Review: Arrest warrant – Mainpark Baby

Depending on your perspective, Aykut Anhan, aka Haftsperre, belongs to the middle hip-hop generation. When his first album “Azzlack” was released in 2010, the iconic riot label Aggro Berlin was already heading towards the exodus. Bushido has long been under the influence of notorious court structures. Ex-Maskenmann Sido was looking for his way to his “ass fuck” escapades.

Ultimately, it turned out once again that hip hop – not only in the USA – is difficult to convert into an adult existence. Unless you switch to the producer department. Or just do marketing…

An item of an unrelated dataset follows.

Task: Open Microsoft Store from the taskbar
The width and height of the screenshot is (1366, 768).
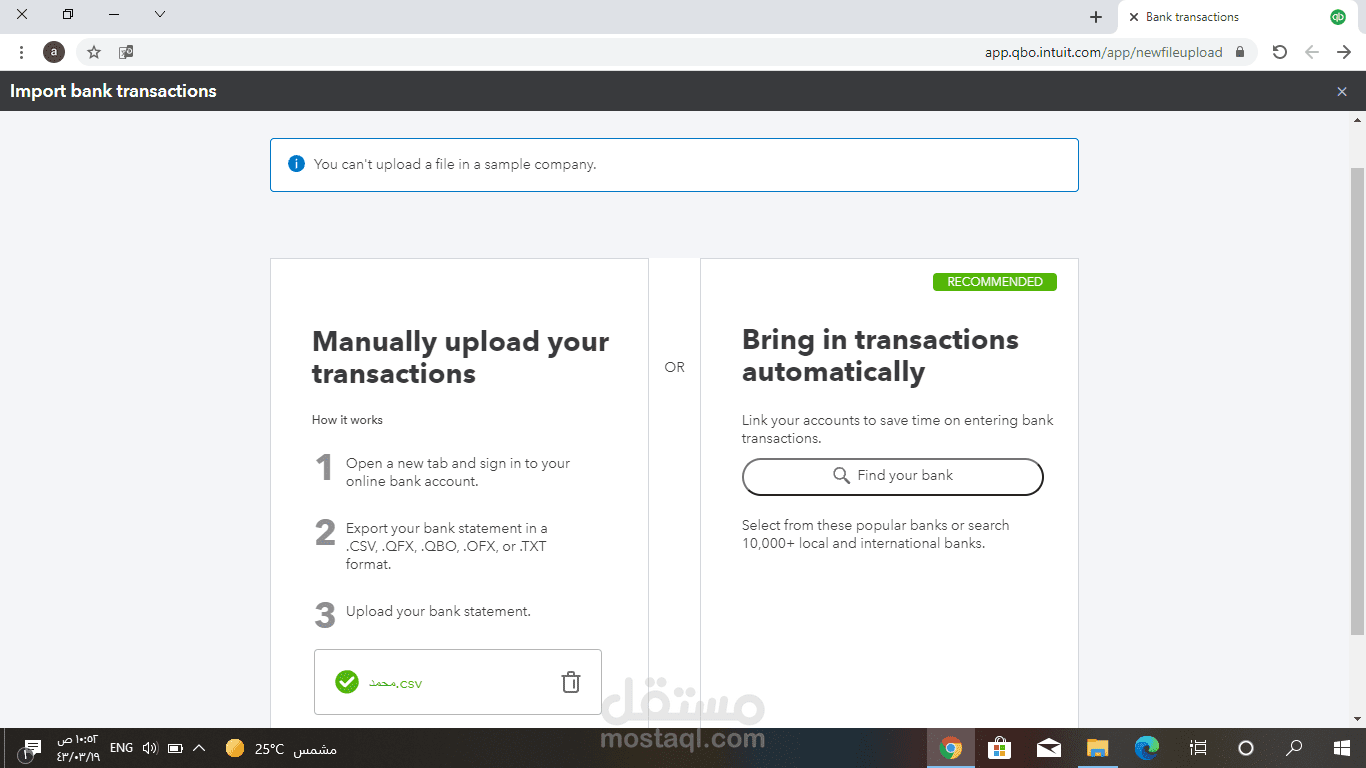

The rap uncles from Stuttgart are an exception. But in the early 1990s Die Fantastischen Vier had never laid claim to being dangerous uzi-with-war-dog honchos either.

This is what the station district sounds like

With the arrest warrant and its Kurdish-Turkish-German language mix, a new, even more authentic note came into play: The Sound of Bahnhofsviertel. It doesn’t matter whether his stories as a coke seller are “real” or “made up”. He was able to convey this cause very well and, for the moment, also musically convincing. Lines like “Chabos know who Babo is” have entered the German vocabulary.

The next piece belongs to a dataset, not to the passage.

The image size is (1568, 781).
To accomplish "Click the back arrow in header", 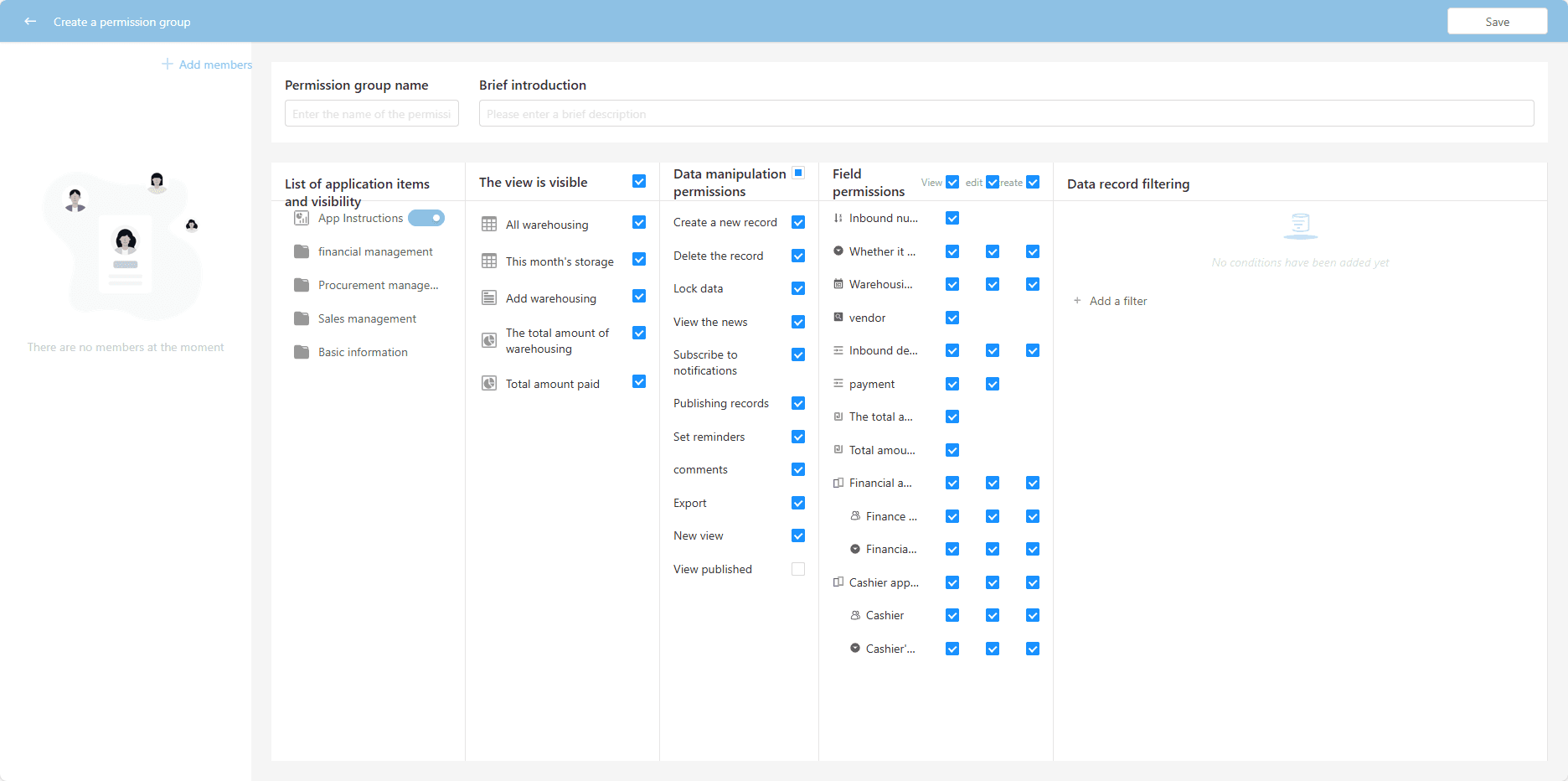I will click(x=30, y=22).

So now the seventh album, with a phalanx of prominent guests. For example UFO 361, Azad or the Frankfurt doyen Kool Azad. The duet with the 21-year-old pop singer Paula Hartmann is remarkable. The opening track “A Smell of Coke” is deliberately sweet. Principle: The young clubber who “just likes the smell of coke” and doesn’t want to take a nose herself. In addition, the fatherly watcher, who reviews the tough early years in terms of pressure refueling.

Musically, this is miles away from “Empire State of Mind” by Jay-Z and Alicia Keys, but the principle should work similarly. A problem, if you can call it that, is the lack of proximity of the German-speaking rappers to the roots of the genre. In short: Hardly any of the rap millionaires under 40 have soul. Then samples from Modern Talking have to be used to create something like “soul”.

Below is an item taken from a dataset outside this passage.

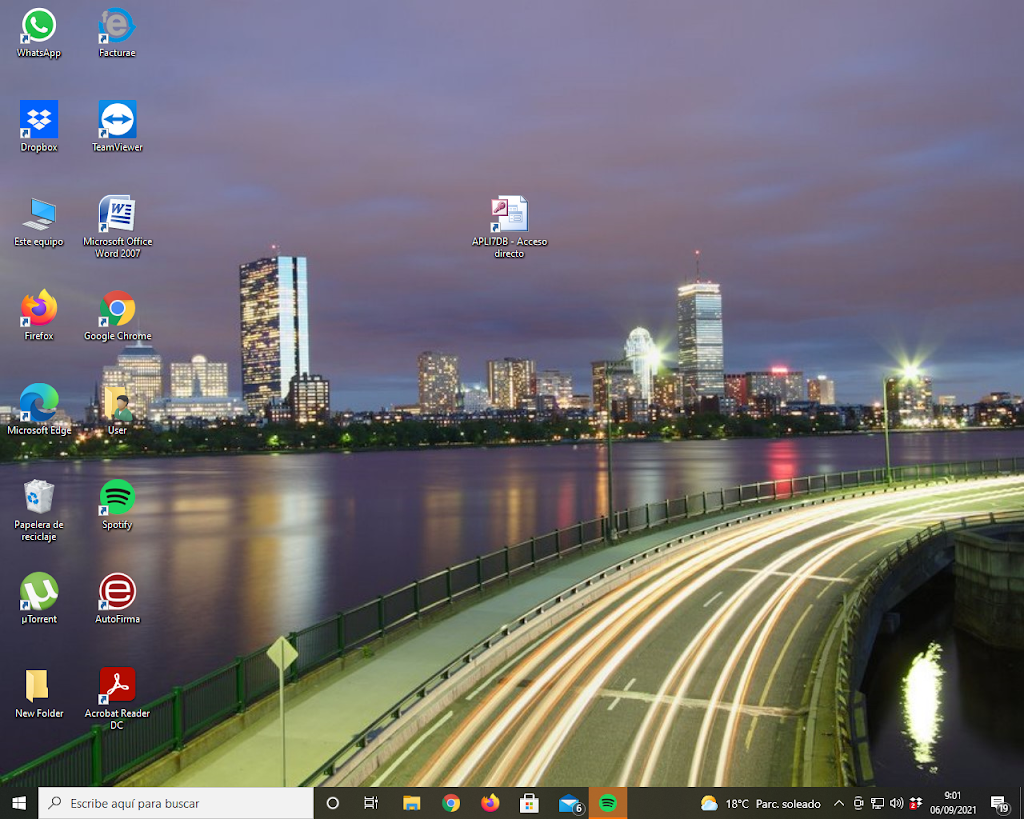This screenshot has width=1024, height=819.
Task: Click the µTorrent desktop shortcut
Action: coord(39,592)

A lot of Hessen – even more theater performance

Since the Rödelheim Hartreim project, the Frankfurt version of hip-hop has always been on the go. Even the female counterpart, Sabrina Setlur aka Sister S, was more of a “tough” male projection in her early years. Boris Becker came later.

The Hessian father Moses P (51) is still radio-socialized. After that, it thins out nationwide, musically. Politically correct crews like the Antilopen Gang have far more ideas. But these are rarely heard on lowered sleds on the Sonnenallee.

The 36-year-old arrest warrant (who no longer lives in Offenbach) prominently advertises his Frankfurt origins in 2022. “Mainpark” is a notorious high-rise estate, a kind of “gheddo”, or “where I come from.” That’s all fine, he has mastered the rise “authentically”.

His themes “Chevington & Classics”, “The Brown Bag” or “Pimp” continue to play in the shady hard-core milieu. These only have anything to do with his current reality in retrospect. Arrest Warrant, the life correct gangsta rap performer. Perhaps he should soon turn to subsidy theater. That would have something: arrest warrant at the Berlin Volksbühne.

It is to be expected that “Mainpark” will be number one in the German album charts next week. His label knows how it works with the keyboard of success.

It might be difficult for people over 45 (exceptions prove the rule) to really “listen through” the album. There are definitely brilliant moments. Only: Similar to the German national soccer team, it is not enough to shine for just a few minutes.

Arrest warrant remains the good, tough, totally okay guy. He’s just gotten a little too clever after ten years of great success.